Given the global financial turmoil, India faces three possible outcomes – slow global growth, a borderline recession, and a financial crunch resulting in serious recession. I put the chances of slow growth at 65%, of borderline recession at 25%, and of serious recession at 5%. So, despite evident risks, stock market investors should treat the current turmoil as a buying opportunity rather than a signal to flee.
That makes me an optimist. The Economist feels there is a 50% chance of a recession. Ruchir Sharma of Morgan Stanley, who is a regular Economic Times columnist, feels the world will slide in and out of recession – the borderline scenario.

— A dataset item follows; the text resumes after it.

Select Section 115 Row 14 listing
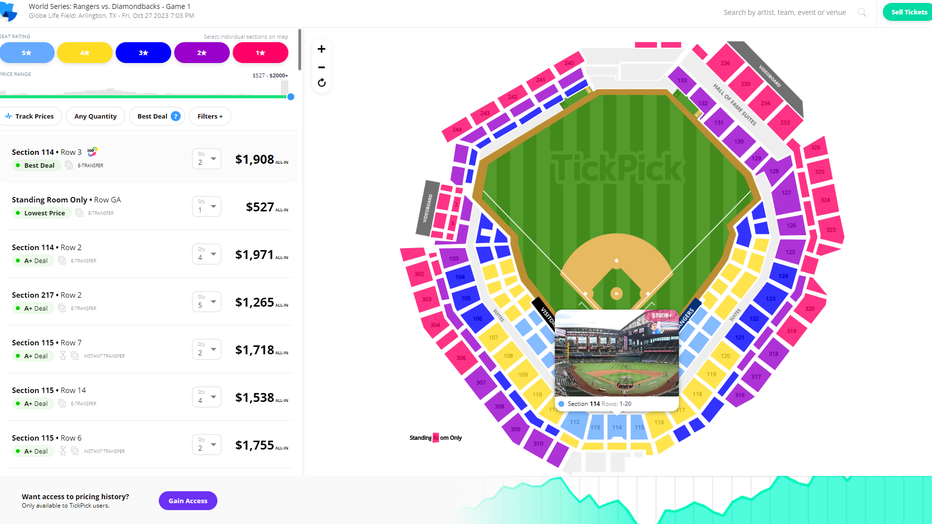 click(149, 397)
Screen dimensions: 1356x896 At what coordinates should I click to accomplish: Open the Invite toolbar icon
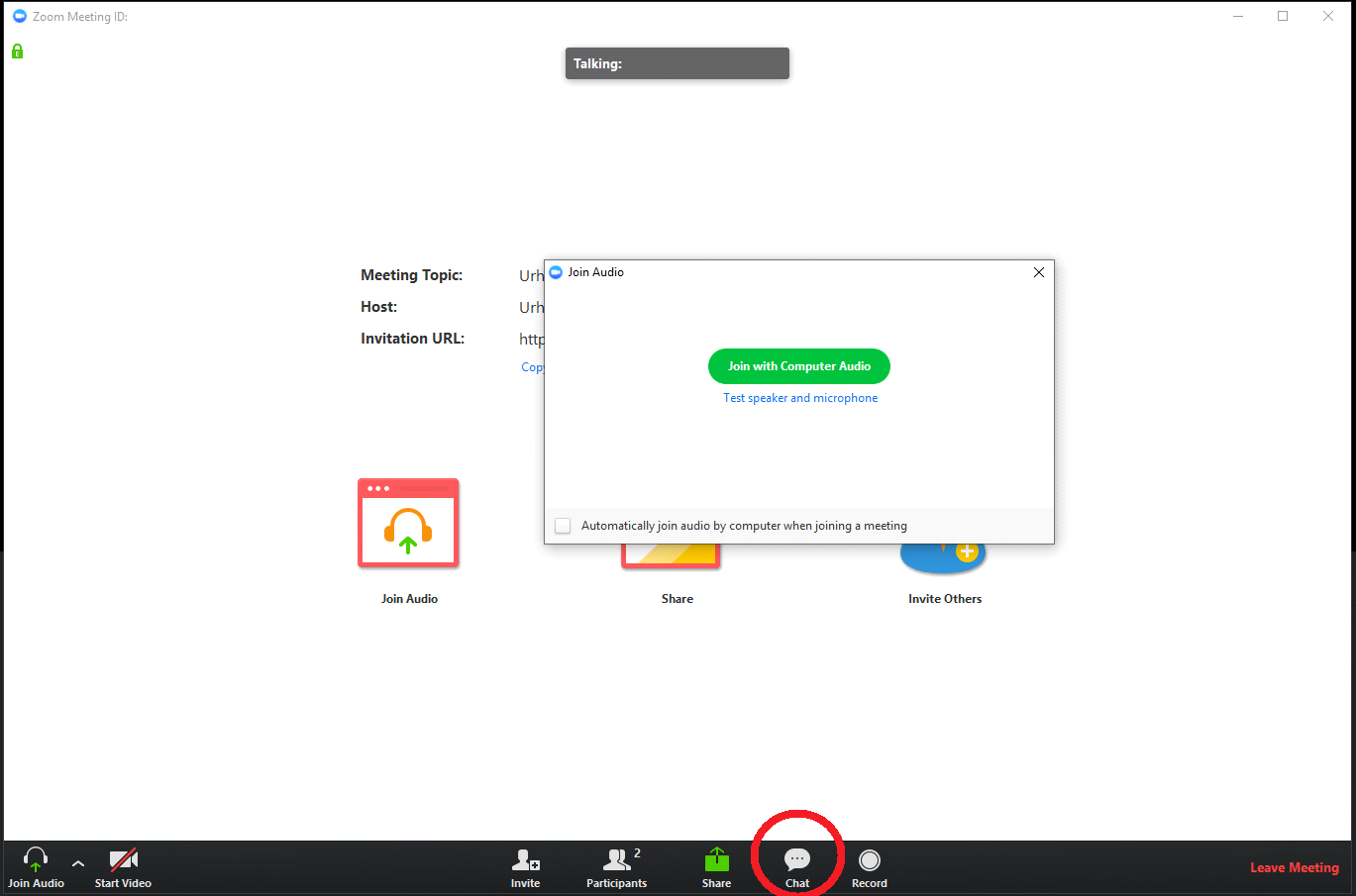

How will the three scenarios impact India? Consider first the worst scenario, a serious double-dip recession. Such recessions are rare, and usually brought on by strong-arm government action, wittingly or unwittingly. For instance the 1980-82 double-dip recession was deliberately engineered by US Fed chief Paul Volcker to crush inflation out of expectation no matter what the cost in lost jobs and output.
Ben Bernanke, head of the US Fed, has proved that he will throw the full weight of monetary policy behind preventing a double-dip recession. So, that battle is half won already. The Republicans want to squeeze government spending, but any such squeeze will be mild. Only if all OECD countries go for austerity simultaneously is global demand likely to dip sharply enough to engineer a serious recession. The only other driver of recession could be a truly ugly European financial crisis, leading to major bank failures. This is not impossible, but is very unlikely. Banks are better capitalised and much less leveraged than in 2008.
Political bungling is more likely to create a borderline recession. Continued political squabbling in the US over the government debt ceiling could spook investors and inhibit investment. So could European political squabbling over the future of the euro and the 17 countries using this common currency.
European politicians are understandably reluctant to let the eurozone shatter by allowing Greece and weaker countries to go bust. Yet the eurozone can be saved only if Germany, Holland and other fiscally strong countries agree to permanently help out regions in trouble, such as Greece and Portugal. This economic price is necessary to maintain the political vision of a unified Europe. This alone will cut to sustainable levels the interest rate on government bonds of Greece and other weak members.
Voters in northern Europe don’t want to keep bailing out countries whom they regard as lazy and incompetent. One possible solution is to allow the issue of eurobonds guaranteed by all eurozone members, up to 60% of the GDP of each member. Such eurobonds will carry low interest rates because they are effectively guaranteed by Germany and other strong members.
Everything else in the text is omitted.